Saved data entries:
::::::::

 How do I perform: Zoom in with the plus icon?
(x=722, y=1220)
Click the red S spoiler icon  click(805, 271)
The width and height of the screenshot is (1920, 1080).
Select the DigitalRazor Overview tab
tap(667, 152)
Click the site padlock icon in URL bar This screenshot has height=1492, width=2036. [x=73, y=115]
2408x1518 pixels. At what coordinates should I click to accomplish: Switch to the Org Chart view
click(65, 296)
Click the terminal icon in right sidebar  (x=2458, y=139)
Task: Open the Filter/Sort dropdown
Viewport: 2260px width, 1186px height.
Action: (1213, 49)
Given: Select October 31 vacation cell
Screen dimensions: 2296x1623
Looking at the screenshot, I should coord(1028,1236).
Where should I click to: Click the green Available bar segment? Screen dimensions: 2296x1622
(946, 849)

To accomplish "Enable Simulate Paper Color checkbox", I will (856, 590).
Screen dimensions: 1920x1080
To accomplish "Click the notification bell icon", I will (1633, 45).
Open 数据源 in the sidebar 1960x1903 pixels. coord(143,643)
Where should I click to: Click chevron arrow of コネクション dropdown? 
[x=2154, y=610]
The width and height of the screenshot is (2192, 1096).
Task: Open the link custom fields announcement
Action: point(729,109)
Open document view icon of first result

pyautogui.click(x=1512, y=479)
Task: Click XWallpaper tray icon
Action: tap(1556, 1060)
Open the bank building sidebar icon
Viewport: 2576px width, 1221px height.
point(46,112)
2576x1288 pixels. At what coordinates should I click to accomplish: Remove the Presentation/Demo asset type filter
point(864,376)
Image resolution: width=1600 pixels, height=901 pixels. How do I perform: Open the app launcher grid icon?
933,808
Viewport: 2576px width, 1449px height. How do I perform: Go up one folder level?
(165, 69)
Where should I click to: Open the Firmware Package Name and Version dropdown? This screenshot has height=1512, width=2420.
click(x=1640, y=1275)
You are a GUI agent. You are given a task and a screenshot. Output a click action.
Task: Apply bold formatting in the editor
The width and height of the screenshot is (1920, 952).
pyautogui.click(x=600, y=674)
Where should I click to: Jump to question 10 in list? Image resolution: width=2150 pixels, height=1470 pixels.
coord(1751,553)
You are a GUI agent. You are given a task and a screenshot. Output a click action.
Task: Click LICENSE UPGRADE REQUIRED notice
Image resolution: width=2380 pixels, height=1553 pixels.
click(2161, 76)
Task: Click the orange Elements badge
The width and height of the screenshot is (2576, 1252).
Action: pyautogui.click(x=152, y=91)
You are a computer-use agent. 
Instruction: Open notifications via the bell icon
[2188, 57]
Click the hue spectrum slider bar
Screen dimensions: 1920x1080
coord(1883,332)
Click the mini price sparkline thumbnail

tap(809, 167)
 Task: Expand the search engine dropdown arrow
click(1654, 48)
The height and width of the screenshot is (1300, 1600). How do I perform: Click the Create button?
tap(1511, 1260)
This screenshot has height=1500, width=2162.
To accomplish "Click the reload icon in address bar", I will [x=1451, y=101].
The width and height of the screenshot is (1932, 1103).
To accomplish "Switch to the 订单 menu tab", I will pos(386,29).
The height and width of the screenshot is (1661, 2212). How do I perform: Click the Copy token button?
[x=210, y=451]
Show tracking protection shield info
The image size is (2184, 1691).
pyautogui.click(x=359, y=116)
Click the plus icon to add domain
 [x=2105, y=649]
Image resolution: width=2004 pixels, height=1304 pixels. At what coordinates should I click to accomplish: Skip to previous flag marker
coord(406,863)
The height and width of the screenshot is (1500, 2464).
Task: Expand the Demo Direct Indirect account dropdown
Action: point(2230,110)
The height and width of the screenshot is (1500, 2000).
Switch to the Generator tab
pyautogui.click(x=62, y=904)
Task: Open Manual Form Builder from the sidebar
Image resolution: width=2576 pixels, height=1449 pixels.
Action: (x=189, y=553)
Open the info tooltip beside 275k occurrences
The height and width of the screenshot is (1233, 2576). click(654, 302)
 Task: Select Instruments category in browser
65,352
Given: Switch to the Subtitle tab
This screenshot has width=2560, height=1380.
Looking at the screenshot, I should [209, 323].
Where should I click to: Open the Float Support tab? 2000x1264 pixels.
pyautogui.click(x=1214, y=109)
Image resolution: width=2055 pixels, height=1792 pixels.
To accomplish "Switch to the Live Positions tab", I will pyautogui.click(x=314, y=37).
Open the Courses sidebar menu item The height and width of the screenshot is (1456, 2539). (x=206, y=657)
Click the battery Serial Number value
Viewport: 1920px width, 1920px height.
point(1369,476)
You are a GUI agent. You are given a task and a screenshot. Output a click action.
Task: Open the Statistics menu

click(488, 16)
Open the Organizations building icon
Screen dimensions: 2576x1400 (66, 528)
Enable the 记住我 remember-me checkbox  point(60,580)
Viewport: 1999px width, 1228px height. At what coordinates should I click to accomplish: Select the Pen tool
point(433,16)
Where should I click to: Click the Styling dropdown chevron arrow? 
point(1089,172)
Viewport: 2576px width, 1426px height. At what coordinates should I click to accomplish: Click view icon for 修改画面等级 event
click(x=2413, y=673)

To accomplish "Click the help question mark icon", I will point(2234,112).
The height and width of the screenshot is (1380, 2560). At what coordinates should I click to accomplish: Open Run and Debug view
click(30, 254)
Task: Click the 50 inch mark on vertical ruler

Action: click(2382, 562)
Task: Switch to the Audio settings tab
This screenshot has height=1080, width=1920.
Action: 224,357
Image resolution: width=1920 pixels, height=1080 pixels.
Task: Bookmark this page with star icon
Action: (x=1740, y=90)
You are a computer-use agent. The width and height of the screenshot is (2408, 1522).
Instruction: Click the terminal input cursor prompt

::::::::

### [WORK ITEM]
Without leaving anything out, transcribe the records above exactly.

### [SOLUTION]
 How do I perform: Zoom in with the plus icon?
(x=722, y=1220)
Click the red S spoiler icon  click(805, 271)
The width and height of the screenshot is (1920, 1080).
Select the DigitalRazor Overview tab
tap(667, 152)
Click the site padlock icon in URL bar This screenshot has height=1492, width=2036. [x=73, y=115]
2408x1518 pixels. At what coordinates should I click to accomplish: Switch to the Org Chart view
click(65, 296)
Click the terminal icon in right sidebar  (x=2458, y=139)
Task: Open the Filter/Sort dropdown
Viewport: 2260px width, 1186px height.
Action: (1213, 49)
Given: Select October 31 vacation cell
Screen dimensions: 2296x1623
Looking at the screenshot, I should coord(1028,1236).
Where should I click to: Click the green Available bar segment? Screen dimensions: 2296x1622
(946, 849)

To accomplish "Enable Simulate Paper Color checkbox", I will (856, 590).
Screen dimensions: 1920x1080
To accomplish "Click the notification bell icon", I will (1633, 45).
Open 数据源 in the sidebar 1960x1903 pixels. coord(143,643)
Where should I click to: Click chevron arrow of コネクション dropdown? 
[x=2154, y=610]
The width and height of the screenshot is (2192, 1096).
Task: Open the link custom fields announcement
Action: point(729,109)
Open document view icon of first result

pyautogui.click(x=1512, y=479)
Task: Click XWallpaper tray icon
Action: tap(1556, 1060)
Open the bank building sidebar icon
Viewport: 2576px width, 1221px height.
point(46,112)
2576x1288 pixels. At what coordinates should I click to accomplish: Remove the Presentation/Demo asset type filter
point(864,376)
Image resolution: width=1600 pixels, height=901 pixels. How do I perform: Open the app launcher grid icon?
933,808
Viewport: 2576px width, 1449px height. How do I perform: Go up one folder level?
(165, 69)
Where should I click to: Open the Firmware Package Name and Version dropdown? This screenshot has height=1512, width=2420.
click(x=1640, y=1275)
You are a GUI agent. You are given a task and a screenshot. Output a click action.
Task: Apply bold formatting in the editor
The width and height of the screenshot is (1920, 952).
pyautogui.click(x=600, y=674)
Where should I click to: Jump to question 10 in list? Image resolution: width=2150 pixels, height=1470 pixels.
coord(1751,553)
You are a GUI agent. You are given a task and a screenshot. Output a click action.
Task: Click LICENSE UPGRADE REQUIRED notice
Image resolution: width=2380 pixels, height=1553 pixels.
click(2161, 76)
Task: Click the orange Elements badge
The width and height of the screenshot is (2576, 1252).
Action: pyautogui.click(x=152, y=91)
You are a computer-use agent. 
Instruction: Open notifications via the bell icon
[2188, 57]
Click the hue spectrum slider bar
Screen dimensions: 1920x1080
coord(1883,332)
Click the mini price sparkline thumbnail

tap(809, 167)
 Task: Expand the search engine dropdown arrow
click(1654, 48)
The height and width of the screenshot is (1300, 1600). How do I perform: Click the Create button?
tap(1511, 1260)
This screenshot has height=1500, width=2162.
To accomplish "Click the reload icon in address bar", I will [x=1451, y=101].
The width and height of the screenshot is (1932, 1103).
To accomplish "Switch to the 订单 menu tab", I will pos(386,29).
The height and width of the screenshot is (1661, 2212). How do I perform: Click the Copy token button?
[x=210, y=451]
Show tracking protection shield info
The image size is (2184, 1691).
pyautogui.click(x=359, y=116)
Click the plus icon to add domain
 [x=2105, y=649]
Image resolution: width=2004 pixels, height=1304 pixels. At what coordinates should I click to accomplish: Skip to previous flag marker
coord(406,863)
The height and width of the screenshot is (1500, 2464).
Task: Expand the Demo Direct Indirect account dropdown
Action: point(2230,110)
The height and width of the screenshot is (1500, 2000).
Switch to the Generator tab
pyautogui.click(x=62, y=904)
Task: Open Manual Form Builder from the sidebar
Image resolution: width=2576 pixels, height=1449 pixels.
Action: (x=189, y=553)
Open the info tooltip beside 275k occurrences
The height and width of the screenshot is (1233, 2576). click(654, 302)
 Task: Select Instruments category in browser
65,352
Given: Switch to the Subtitle tab
This screenshot has width=2560, height=1380.
Looking at the screenshot, I should [209, 323].
Where should I click to: Open the Float Support tab? 2000x1264 pixels.
pyautogui.click(x=1214, y=109)
Image resolution: width=2055 pixels, height=1792 pixels.
To accomplish "Switch to the Live Positions tab", I will pyautogui.click(x=314, y=37).
Open the Courses sidebar menu item The height and width of the screenshot is (1456, 2539). (x=206, y=657)
Click the battery Serial Number value
Viewport: 1920px width, 1920px height.
point(1369,476)
You are a GUI agent. You are given a task and a screenshot. Output a click action.
Task: Open the Statistics menu

click(488, 16)
Open the Organizations building icon
Screen dimensions: 2576x1400 (66, 528)
Enable the 记住我 remember-me checkbox  point(60,580)
Viewport: 1999px width, 1228px height. At what coordinates should I click to accomplish: Select the Pen tool
point(433,16)
Where should I click to: Click the Styling dropdown chevron arrow? 
point(1089,172)
Viewport: 2576px width, 1426px height. At what coordinates should I click to accomplish: Click view icon for 修改画面等级 event
click(x=2413, y=673)

To accomplish "Click the help question mark icon", I will point(2234,112).
The height and width of the screenshot is (1380, 2560). At what coordinates should I click to accomplish: Open Run and Debug view
click(30, 254)
Task: Click the 50 inch mark on vertical ruler

Action: click(2382, 562)
Task: Switch to the Audio settings tab
This screenshot has height=1080, width=1920.
Action: 224,357
Image resolution: width=1920 pixels, height=1080 pixels.
Task: Bookmark this page with star icon
Action: (x=1740, y=90)
You are a computer-use agent. The width and height of the screenshot is (2408, 1522).
Instruction: Click the terminal input cursor prompt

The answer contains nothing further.